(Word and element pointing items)
****
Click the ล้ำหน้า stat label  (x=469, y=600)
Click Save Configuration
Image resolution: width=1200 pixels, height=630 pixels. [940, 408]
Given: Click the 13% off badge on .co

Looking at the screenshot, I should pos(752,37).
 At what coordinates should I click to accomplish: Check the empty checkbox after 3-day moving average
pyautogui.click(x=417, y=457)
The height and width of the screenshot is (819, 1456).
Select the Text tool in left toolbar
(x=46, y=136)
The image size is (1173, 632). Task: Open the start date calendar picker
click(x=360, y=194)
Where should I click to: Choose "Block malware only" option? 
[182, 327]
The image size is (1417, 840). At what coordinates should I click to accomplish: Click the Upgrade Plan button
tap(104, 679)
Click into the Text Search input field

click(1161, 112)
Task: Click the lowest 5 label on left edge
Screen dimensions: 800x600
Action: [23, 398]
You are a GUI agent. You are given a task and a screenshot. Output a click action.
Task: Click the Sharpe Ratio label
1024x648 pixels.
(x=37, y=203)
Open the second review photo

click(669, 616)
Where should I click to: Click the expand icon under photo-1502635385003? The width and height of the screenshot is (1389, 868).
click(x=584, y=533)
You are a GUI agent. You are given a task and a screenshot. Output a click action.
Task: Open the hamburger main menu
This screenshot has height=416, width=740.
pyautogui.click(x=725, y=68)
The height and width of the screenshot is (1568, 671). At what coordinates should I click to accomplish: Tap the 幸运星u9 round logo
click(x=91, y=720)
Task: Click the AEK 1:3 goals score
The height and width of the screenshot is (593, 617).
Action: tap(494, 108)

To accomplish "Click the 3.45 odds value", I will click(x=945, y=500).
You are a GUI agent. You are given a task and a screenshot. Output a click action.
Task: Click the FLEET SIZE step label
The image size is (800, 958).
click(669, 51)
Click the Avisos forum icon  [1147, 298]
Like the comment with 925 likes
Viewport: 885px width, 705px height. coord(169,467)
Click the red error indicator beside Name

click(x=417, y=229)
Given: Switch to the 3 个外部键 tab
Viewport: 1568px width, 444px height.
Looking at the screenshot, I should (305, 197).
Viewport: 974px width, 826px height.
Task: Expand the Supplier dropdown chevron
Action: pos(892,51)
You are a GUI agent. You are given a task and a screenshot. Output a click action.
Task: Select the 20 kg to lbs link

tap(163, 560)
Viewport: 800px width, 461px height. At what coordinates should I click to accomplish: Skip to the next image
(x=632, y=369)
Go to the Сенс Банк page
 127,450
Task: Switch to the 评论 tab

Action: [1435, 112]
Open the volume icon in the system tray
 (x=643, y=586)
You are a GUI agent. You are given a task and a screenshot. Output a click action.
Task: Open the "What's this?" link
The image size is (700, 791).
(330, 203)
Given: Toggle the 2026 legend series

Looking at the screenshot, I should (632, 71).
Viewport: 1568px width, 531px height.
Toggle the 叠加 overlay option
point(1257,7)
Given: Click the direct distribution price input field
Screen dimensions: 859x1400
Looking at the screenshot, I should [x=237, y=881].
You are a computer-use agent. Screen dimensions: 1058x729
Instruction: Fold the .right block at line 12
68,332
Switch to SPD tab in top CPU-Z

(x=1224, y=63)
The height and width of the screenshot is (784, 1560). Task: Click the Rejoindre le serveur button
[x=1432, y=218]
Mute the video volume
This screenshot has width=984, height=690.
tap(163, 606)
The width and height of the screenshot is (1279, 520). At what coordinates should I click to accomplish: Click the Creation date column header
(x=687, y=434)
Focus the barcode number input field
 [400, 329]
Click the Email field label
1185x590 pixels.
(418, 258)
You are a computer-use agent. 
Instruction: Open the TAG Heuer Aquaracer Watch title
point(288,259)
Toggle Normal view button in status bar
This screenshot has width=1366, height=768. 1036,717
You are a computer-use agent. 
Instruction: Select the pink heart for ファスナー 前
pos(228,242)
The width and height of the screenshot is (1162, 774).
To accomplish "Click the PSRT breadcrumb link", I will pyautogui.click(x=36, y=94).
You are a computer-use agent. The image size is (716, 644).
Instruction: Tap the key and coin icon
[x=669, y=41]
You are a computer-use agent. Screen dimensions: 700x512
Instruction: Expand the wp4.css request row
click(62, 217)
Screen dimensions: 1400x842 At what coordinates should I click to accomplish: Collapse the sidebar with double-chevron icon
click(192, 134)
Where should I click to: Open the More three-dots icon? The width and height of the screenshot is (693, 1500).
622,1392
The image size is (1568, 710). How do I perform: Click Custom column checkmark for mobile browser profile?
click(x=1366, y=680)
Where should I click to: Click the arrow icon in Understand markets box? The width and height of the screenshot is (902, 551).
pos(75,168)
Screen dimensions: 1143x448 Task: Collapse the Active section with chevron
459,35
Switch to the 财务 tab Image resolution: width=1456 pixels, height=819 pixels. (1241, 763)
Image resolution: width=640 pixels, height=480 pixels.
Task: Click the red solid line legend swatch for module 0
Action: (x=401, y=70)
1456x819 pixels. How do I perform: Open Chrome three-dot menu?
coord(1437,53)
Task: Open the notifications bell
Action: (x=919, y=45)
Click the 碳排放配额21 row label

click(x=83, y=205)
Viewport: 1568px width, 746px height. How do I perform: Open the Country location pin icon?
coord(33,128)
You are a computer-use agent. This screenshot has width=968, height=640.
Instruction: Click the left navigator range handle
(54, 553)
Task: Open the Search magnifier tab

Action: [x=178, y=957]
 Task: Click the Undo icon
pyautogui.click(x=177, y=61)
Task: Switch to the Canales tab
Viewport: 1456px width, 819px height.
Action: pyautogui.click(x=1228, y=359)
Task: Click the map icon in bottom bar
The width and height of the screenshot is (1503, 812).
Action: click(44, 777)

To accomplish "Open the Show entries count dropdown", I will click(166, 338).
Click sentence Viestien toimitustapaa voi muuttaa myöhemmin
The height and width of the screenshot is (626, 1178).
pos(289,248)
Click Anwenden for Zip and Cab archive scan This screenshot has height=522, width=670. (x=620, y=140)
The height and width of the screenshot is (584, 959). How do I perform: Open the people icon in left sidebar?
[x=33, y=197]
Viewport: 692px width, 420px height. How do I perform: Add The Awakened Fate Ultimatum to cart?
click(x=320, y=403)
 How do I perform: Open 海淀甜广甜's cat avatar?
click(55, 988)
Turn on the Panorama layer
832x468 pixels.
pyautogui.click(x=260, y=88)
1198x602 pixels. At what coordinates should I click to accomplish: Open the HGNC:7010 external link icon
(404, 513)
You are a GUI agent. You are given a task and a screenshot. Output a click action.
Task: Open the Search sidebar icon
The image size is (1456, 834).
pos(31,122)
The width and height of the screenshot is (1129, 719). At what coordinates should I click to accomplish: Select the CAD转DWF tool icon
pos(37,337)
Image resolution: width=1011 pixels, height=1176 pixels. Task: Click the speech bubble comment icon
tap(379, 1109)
****
# WHAT THE EXERCISE ASKS
Please go through all the items above and swap each "GUI agent" for "screen agent", keeping everything else the same.

# OUTPUT FOR THIS EXERCISE
Click the ล้ำหน้า stat label  (x=469, y=600)
Click Save Configuration
Image resolution: width=1200 pixels, height=630 pixels. [940, 408]
Given: Click the 13% off badge on .co

Looking at the screenshot, I should pos(752,37).
 At what coordinates should I click to accomplish: Check the empty checkbox after 3-day moving average
pyautogui.click(x=417, y=457)
The height and width of the screenshot is (819, 1456).
Select the Text tool in left toolbar
(x=46, y=136)
The image size is (1173, 632). Task: Open the start date calendar picker
click(x=360, y=194)
Where should I click to: Choose "Block malware only" option? 
[182, 327]
The image size is (1417, 840). At what coordinates should I click to accomplish: Click the Upgrade Plan button
tap(104, 679)
Click into the Text Search input field

click(1161, 112)
Task: Click the lowest 5 label on left edge
Screen dimensions: 800x600
Action: [23, 398]
You are a screen agent. You are given a task and a screenshot. Output a click action.
Task: Click the Sharpe Ratio label
1024x648 pixels.
(x=37, y=203)
Open the second review photo

click(669, 616)
Where should I click to: Click the expand icon under photo-1502635385003? The width and height of the screenshot is (1389, 868).
click(x=584, y=533)
You are a screen agent. You are given a task and a screenshot. Output a click action.
Task: Open the hamburger main menu
This screenshot has height=416, width=740.
pyautogui.click(x=725, y=68)
The height and width of the screenshot is (1568, 671). At what coordinates should I click to accomplish: Tap the 幸运星u9 round logo
click(x=91, y=720)
Task: Click the AEK 1:3 goals score
The height and width of the screenshot is (593, 617).
Action: tap(494, 108)

To accomplish "Click the 3.45 odds value", I will click(x=945, y=500).
You are a screen agent. You are given a task and a screenshot. Output a click action.
Task: Click the FLEET SIZE step label
The image size is (800, 958).
click(669, 51)
Click the Avisos forum icon  [1147, 298]
Like the comment with 925 likes
Viewport: 885px width, 705px height. coord(169,467)
Click the red error indicator beside Name

click(x=417, y=229)
Given: Switch to the 3 个外部键 tab
Viewport: 1568px width, 444px height.
Looking at the screenshot, I should (305, 197).
Viewport: 974px width, 826px height.
Task: Expand the Supplier dropdown chevron
Action: pos(892,51)
You are a screen agent. You are given a task and a screenshot. Output a click action.
Task: Select the 20 kg to lbs link

tap(163, 560)
Viewport: 800px width, 461px height. At what coordinates should I click to accomplish: Skip to the next image
(x=632, y=369)
Go to the Сенс Банк page
 127,450
Task: Switch to the 评论 tab

Action: [1435, 112]
Open the volume icon in the system tray
 (x=643, y=586)
You are a screen agent. You are given a task and a screenshot. Output a click action.
Task: Open the "What's this?" link
The image size is (700, 791).
(330, 203)
Given: Toggle the 2026 legend series

Looking at the screenshot, I should (632, 71).
Viewport: 1568px width, 531px height.
Toggle the 叠加 overlay option
point(1257,7)
Given: Click the direct distribution price input field
Screen dimensions: 859x1400
Looking at the screenshot, I should [x=237, y=881].
You are a computer-use agent. Screen dimensions: 1058x729
Instruction: Fold the .right block at line 12
68,332
Switch to SPD tab in top CPU-Z

(x=1224, y=63)
The height and width of the screenshot is (784, 1560). Task: Click the Rejoindre le serveur button
[x=1432, y=218]
Mute the video volume
This screenshot has width=984, height=690.
tap(163, 606)
The width and height of the screenshot is (1279, 520). At what coordinates should I click to accomplish: Click the Creation date column header
(x=687, y=434)
Focus the barcode number input field
 [400, 329]
Click the Email field label
1185x590 pixels.
(418, 258)
You are a computer-use agent. 
Instruction: Open the TAG Heuer Aquaracer Watch title
point(288,259)
Toggle Normal view button in status bar
This screenshot has width=1366, height=768. 1036,717
You are a computer-use agent. 
Instruction: Select the pink heart for ファスナー 前
pos(228,242)
The width and height of the screenshot is (1162, 774).
To accomplish "Click the PSRT breadcrumb link", I will pyautogui.click(x=36, y=94).
You are a computer-use agent. The image size is (716, 644).
Instruction: Tap the key and coin icon
[x=669, y=41]
You are a computer-use agent. Screen dimensions: 700x512
Instruction: Expand the wp4.css request row
click(62, 217)
Screen dimensions: 1400x842 At what coordinates should I click to accomplish: Collapse the sidebar with double-chevron icon
click(192, 134)
Where should I click to: Open the More three-dots icon? The width and height of the screenshot is (693, 1500).
622,1392
The image size is (1568, 710). How do I perform: Click Custom column checkmark for mobile browser profile?
click(x=1366, y=680)
Where should I click to: Click the arrow icon in Understand markets box? The width and height of the screenshot is (902, 551).
pos(75,168)
Screen dimensions: 1143x448 Task: Collapse the Active section with chevron
459,35
Switch to the 财务 tab Image resolution: width=1456 pixels, height=819 pixels. (1241, 763)
Image resolution: width=640 pixels, height=480 pixels.
Task: Click the red solid line legend swatch for module 0
Action: (x=401, y=70)
1456x819 pixels. How do I perform: Open Chrome three-dot menu?
coord(1437,53)
Task: Open the notifications bell
Action: (x=919, y=45)
Click the 碳排放配额21 row label

click(x=83, y=205)
Viewport: 1568px width, 746px height. How do I perform: Open the Country location pin icon?
coord(33,128)
You are a computer-use agent. This screenshot has width=968, height=640.
Instruction: Click the left navigator range handle
(54, 553)
Task: Open the Search magnifier tab

Action: [x=178, y=957]
 Task: Click the Undo icon
pyautogui.click(x=177, y=61)
Task: Switch to the Canales tab
Viewport: 1456px width, 819px height.
Action: pyautogui.click(x=1228, y=359)
Task: Click the map icon in bottom bar
The width and height of the screenshot is (1503, 812).
Action: click(44, 777)

To accomplish "Open the Show entries count dropdown", I will click(166, 338).
Click sentence Viestien toimitustapaa voi muuttaa myöhemmin
The height and width of the screenshot is (626, 1178).
pos(289,248)
Click Anwenden for Zip and Cab archive scan This screenshot has height=522, width=670. (x=620, y=140)
The height and width of the screenshot is (584, 959). How do I perform: Open the people icon in left sidebar?
[x=33, y=197]
Viewport: 692px width, 420px height. How do I perform: Add The Awakened Fate Ultimatum to cart?
click(x=320, y=403)
 How do I perform: Open 海淀甜广甜's cat avatar?
click(55, 988)
Turn on the Panorama layer
832x468 pixels.
pyautogui.click(x=260, y=88)
1198x602 pixels. At what coordinates should I click to accomplish: Open the HGNC:7010 external link icon
(404, 513)
You are a screen agent. You are given a task and a screenshot. Output a click action.
Task: Open the Search sidebar icon
The image size is (1456, 834).
pos(31,122)
The width and height of the screenshot is (1129, 719). At what coordinates should I click to accomplish: Select the CAD转DWF tool icon
pos(37,337)
Image resolution: width=1011 pixels, height=1176 pixels. Task: Click the speech bubble comment icon
tap(379, 1109)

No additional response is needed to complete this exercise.